§ Document:

I. Delhi HC: Claims settled under a resolution plan become non-arbitrable and a reference of those claims would amount to reopening of the resolution plan.

The Delhi High Court ("Delhi HC") has, in its judgement dated October 10, 2023, in the matter of Indian Oil Corporation Limited v. Arcelor Mittal Nippon Steel India Limited [ARB.P. 102/2022], held that claims that have already been settled under a resolution plan would become non-arbitrable once the resolution plan is approved by the committee of creditors ("CoC") and affirmed by the adjudication authority under the Insolvency and Bankruptcy Code, 2016 ("IBC").

Facts

Indian Oil Corporation Limited ("Petitioner") and Essar Steel India Limited ("ESIL"), formerly known as Essar Steel Limited, had entered into a gas supply agreement dated January 15, 2009 ("GSA"). Article 14 of the GSA empowered the Petitioner to call upon ESIL to take remedial steps for payment in the event of ESIL's failure to lift the entire adjusted annual contract quantity. On May 4, 2016, the Petitioner served a notice on ESIL in pursuance of the 'take or pay' obligation enumerated under Article 14 of the GSA for ESIL's failure to comply with its obligations thereunder. Consequently, ESIL served a termination notice on the Petitioner, which was disputed by the Petitioner on the ground that the Petitioner had not committed any breach of its contractual obligations under the GSA.

§ Dataset excerpt:
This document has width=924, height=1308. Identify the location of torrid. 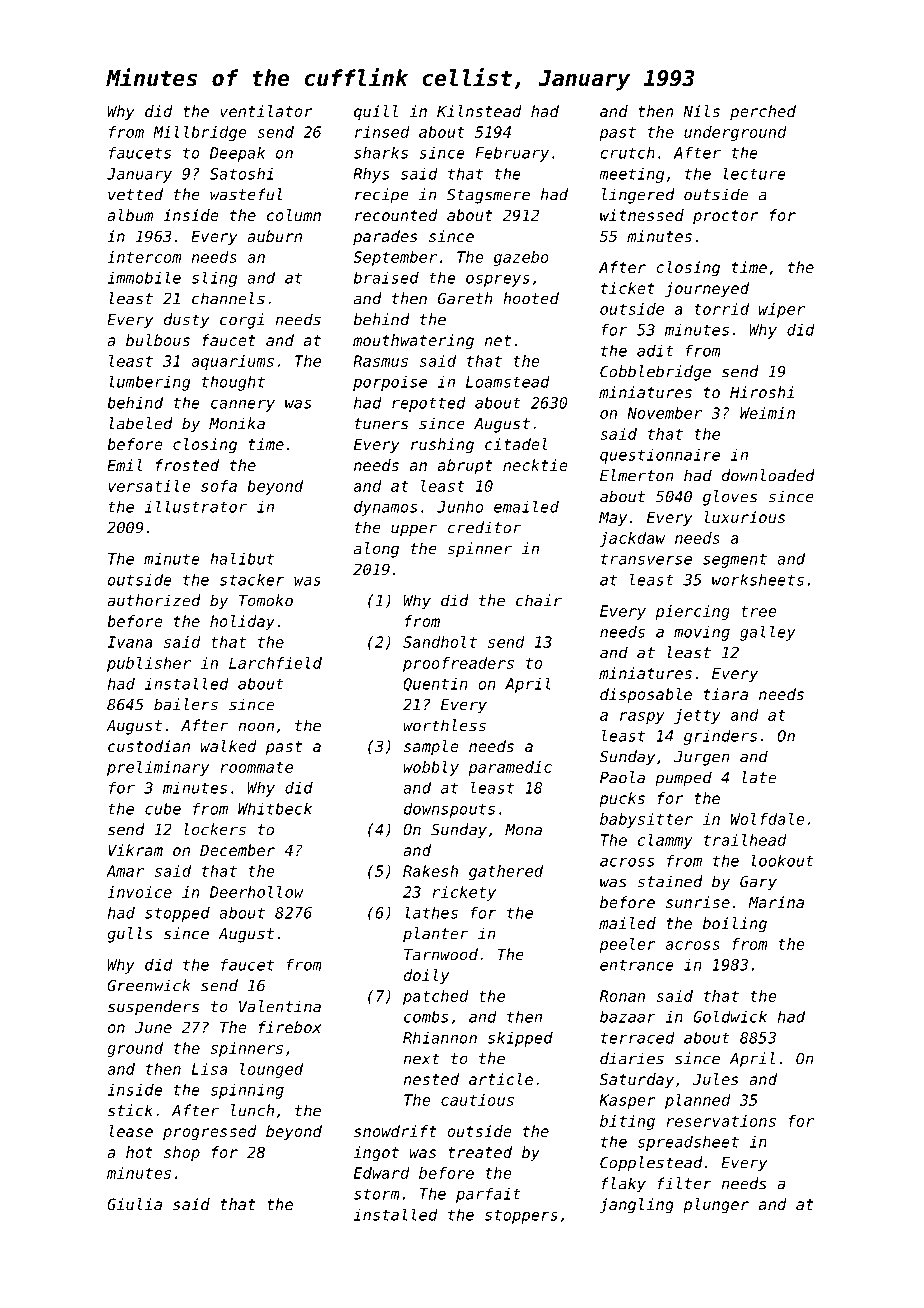
(721, 309).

§ Problem: Continue the case note on the Delhi High Court arbitration ruling from its last sentence, staying with the facts of the dispute.

§ Response:
Thereafter, the Petitioner issued a demand notice dated April 27, 2017, on ESIL, towards recovery of the payments that were due to it, and upon non-receipt of such payments, the Petitioner subsequently issued a notice of dispute dated May 8, 2017, on ESIL. The Petitioner, in its notice of dispute, called upon ESIL to amicably resolve the dispute as contemplated under the GSA, but, since ESIL failed to respond to such notice, the Petitioner invoked arbitration under the provisions of the GSA.

However, during the pendency of the aforementioned dispute, corporate insolvency resolution process ("CIRP") was initiated against ESIL and a resolution professional ("RP") was appointed. While responding to the Petitioner's notice invoking arbitration, ESIL, in its letter dated August 7, 2017, apprised the Petitioner of the commencement of CIRP and the moratorium as declared by the National Company Law Tribunal, Ahmedabad ("NCLT"). The RP issued public notices inviting claims against ESIL and consequently, the Petitioner filed a claim for INR 3762,58,74,503. However, the RP vide his e-mail dated December 7, 2018, addressed to the Petitioner admitted the Petitioner's claim for a notional amount of INR 1 to ensure the Petitioner's participation in the CIRP and clarified that the balance claim amount was not admitted owing to the pending dispute between the Petitioner and ESIL.

The resolution plan submitted by Arcelor Mittal Nippon Steel India Limited ("Respondent") was approved by the CoC on October 25, 2018 ("Resolution Plan"). NCLT, while according its sanction to the Resolution Plan did not agree with the view of the RP to admit claims of the Petitioner at a notional value of INR 1 and directed the RP to include the claims of operational creditors including the Petitioner in the said Resolution Plan. The RP preferred an appeal before the National Company Law Appellate Tribunal ("NCLAT") against the decision of the NCLT. However, the NCLAT affirmed NCLT's view and modified the Resolution Plan to include therein certain claims, such as that of the Petitioner.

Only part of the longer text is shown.